Thursday, February 19, 2009

As Promised

Okay, lots has happened lately, so I'll give the broad strokes.

I went to the doctor a couple of weeks ago and he said I have diabetes and my blood pressure is a bit high. He was also worried that I had a fatty liver, so I scheduled an ultrasound.

That appointment was fine, although the nurse/technician was a bit aggressive with the wands and I think she bruised my ribcage. I was sore for a day or two afterward. But, the good news is that, no, I don't have a fatty liver. Whew.

Julia and I also attended an "Intro" class on diabetes that was very informative. We were both really surprised at how good it was and how much we learned. F'rinstance, we both thought I'd "given" myself diabetes by being inactive and eating too many carbs/sugars, but it turns out I always had diabetes (and always will have it), but it's just recently that it's become a problem and now I need to monitor my blood sugar and take a pill to control it. The good news is that with some changes, I can hopefully get it back under control.

This week and next week we have three more classes to attend that go more in depth on specific parts of dealing with diabetes. Wednesday night was information about "Medical Complications" and next week's classes cover "Nutrition" and "Lifestyle Changes." I'm actually sort of looking forward to them because they've been so interesting.

Okay, in other news . . . last Friday I flew down to interview with Cryptic Studios, the company that made City of Heroes and City of Villains computer games (both of which I loved and played the hell out of). I interviewed with five or six people and then flew home in the evening. Oh, they're located in Los Gatos, California, which is part of the greater San Francisco area.

On Tuesday I heard from them and they extended an offer which I accepted. So, now I have to move to Los Gatos so I can start work on the 9th of March.

Firstly, I never would have gone for the interview if Julia and I hadn't talked about this beforehand and agreed that it was a good opportunity. Given the economy I'm not comfortable (at all) with continuing to work contract positions because I think they might be drying up. So, a full-time job is a good thing right now. And, the other big plus for me is that I'm finally breaking into the computer gaming business, which, despite my time and success as a game designer hasn't been open to me before now. So, this is an investment for me and I'm pretty excited about it.

The only drawback is that Julia is staying here in Seattle. She has her job, family, and we have the new house. And there's no way we're going to try and sell that in the current market. No way. So, we'll be living apart for a while. Luckily my boss is okay with a couple of days working remotely every month, so I should be able to make trips back with some sort of regularity.

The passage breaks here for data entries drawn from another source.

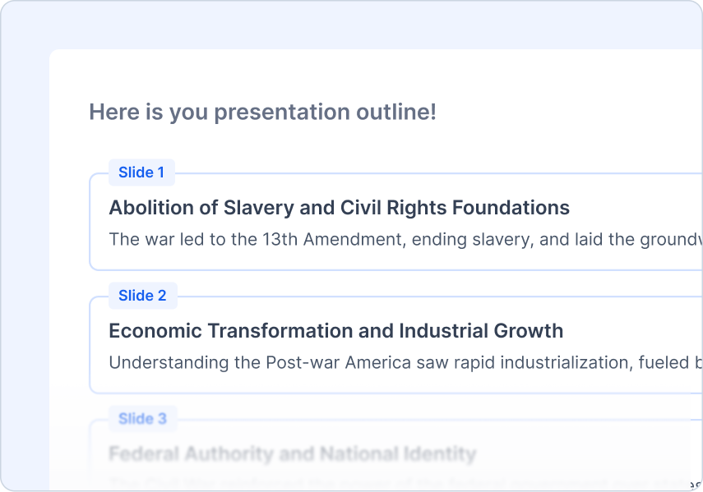
Task: Click the Slide 3 badge
Action: pos(142,418)
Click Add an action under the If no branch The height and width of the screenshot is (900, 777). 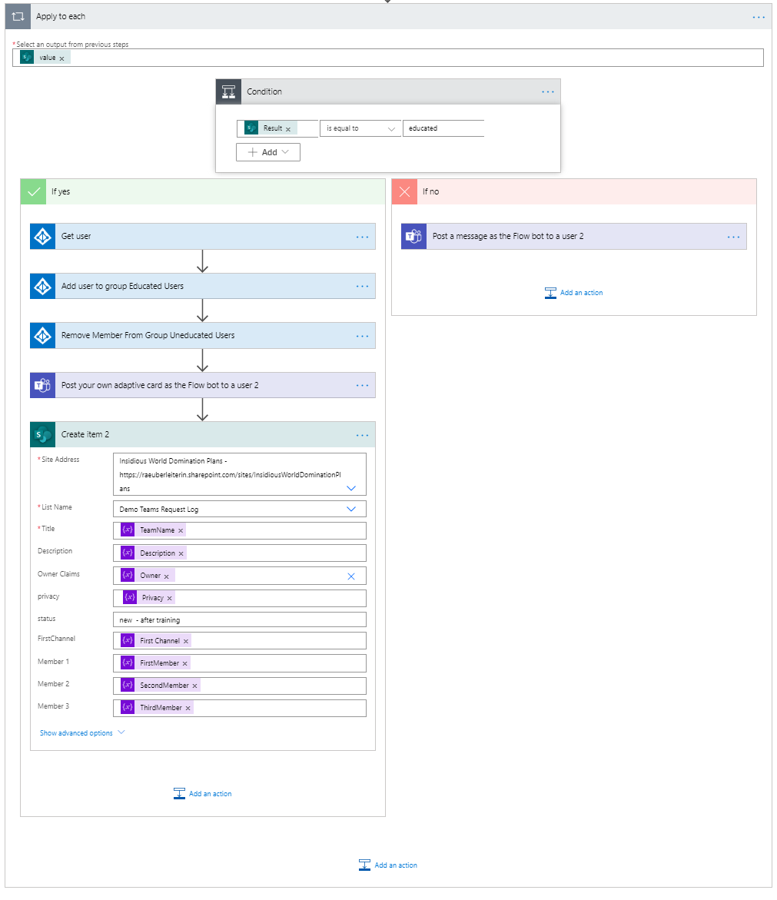point(573,293)
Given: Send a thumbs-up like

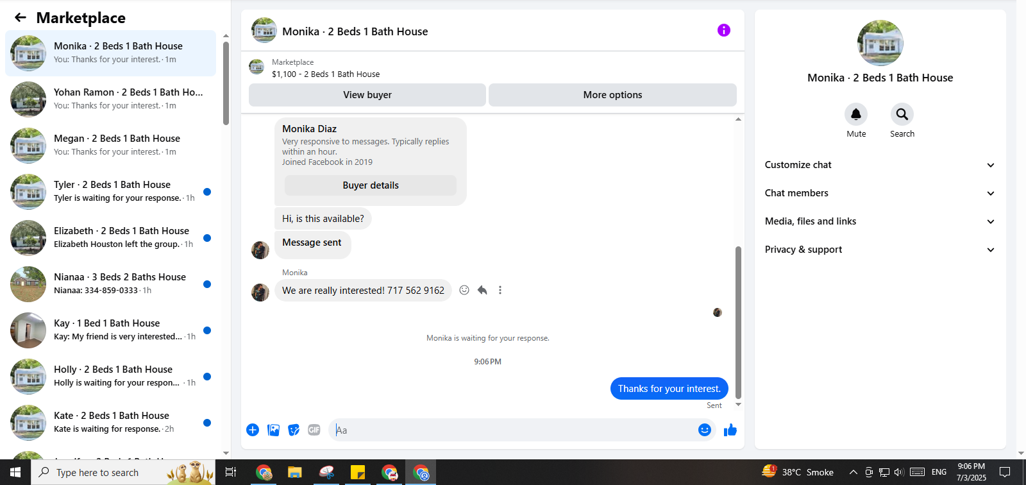Looking at the screenshot, I should (730, 430).
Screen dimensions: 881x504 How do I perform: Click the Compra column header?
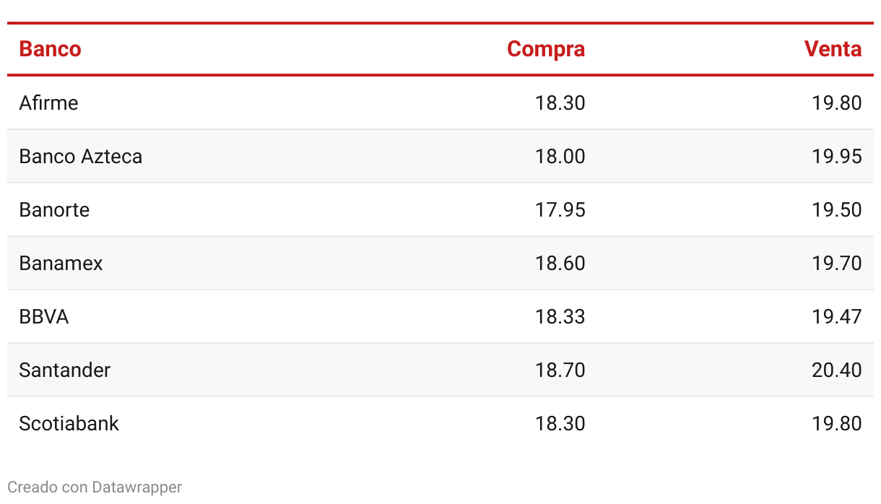point(546,49)
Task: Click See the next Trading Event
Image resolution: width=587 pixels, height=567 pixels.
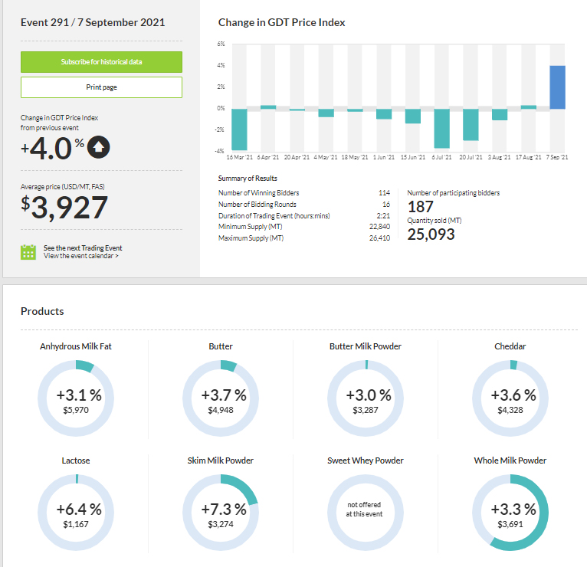Action: click(x=83, y=248)
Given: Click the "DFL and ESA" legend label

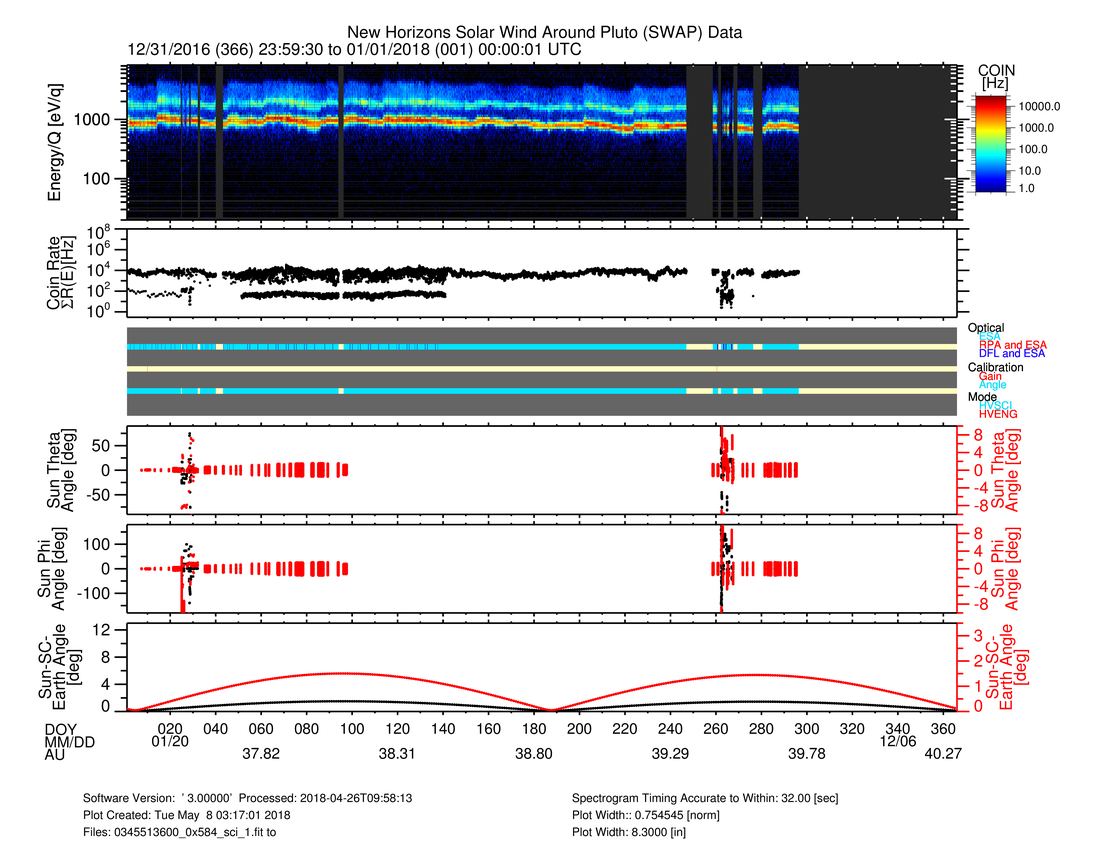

Right now I'm spending some time looking for a place to live -- which will likely be a rented room in a house somewhere near work. It will be a spartan existence for me, I think.

Okay, there you go. My life over the past couple of weeks. Exciting, eh?

Wednesday, February 11, 2009

Real Quick

I just wanted to let you know that I plan to update again soon. And I actually have some good, cool, and interesting news.

If I'm lucky, I'll get some time to post tonight, but with Lost on, maybe not.

Check back soon.

Wednesday, February 04, 2009

Not Good

Nothing about today was good.

I went to the doctor, pretty much first thing this morning I had to go in to see the doctor (see last post) so he could give me the results of my lab tests.

The short story is that I have high blood pressure (today's readings were 142/82 and 130/80), diabetes (blood sugar in the 180 range, I think) and the lowest vitamin D levels he's ever seen (4, whatever that means). Oh, and I may have fatty deposits in my liver.

The longer story is that I now have medical conditions that require medication weekly, daily, and twice daily to treat everything. I also have to meet with someone to discuss my diabetes and how I'll need to change things in addition to the medication. Then I have to have an ultrasound on my liver to see if it actually has fatty deposits.

And the end result of all of this is that I'm so angry and disappointed in myself that I can barely stand it. All of my reasons and/or excuses for not working out regularly and all of my crazy cravings for sweets have led me to the worst shape I've ever been in.

So, now, to fix this I'll be walking every day at lunch. That will help to solve all the problems; the exercize will serve to lower my blood sugar and get me into better shape -- and walking at lunch will get me in the sun more often which will help with the vitamin D.

I'll learn more in my meetings, but hopefully the pills won't be around for long.

I'm trying to be positive about all of this, but it's not easy. I'm so disappointed in myself. This is 35 years worth of body, weight, and health issues that have finally come to a head. I don't want to be in this position.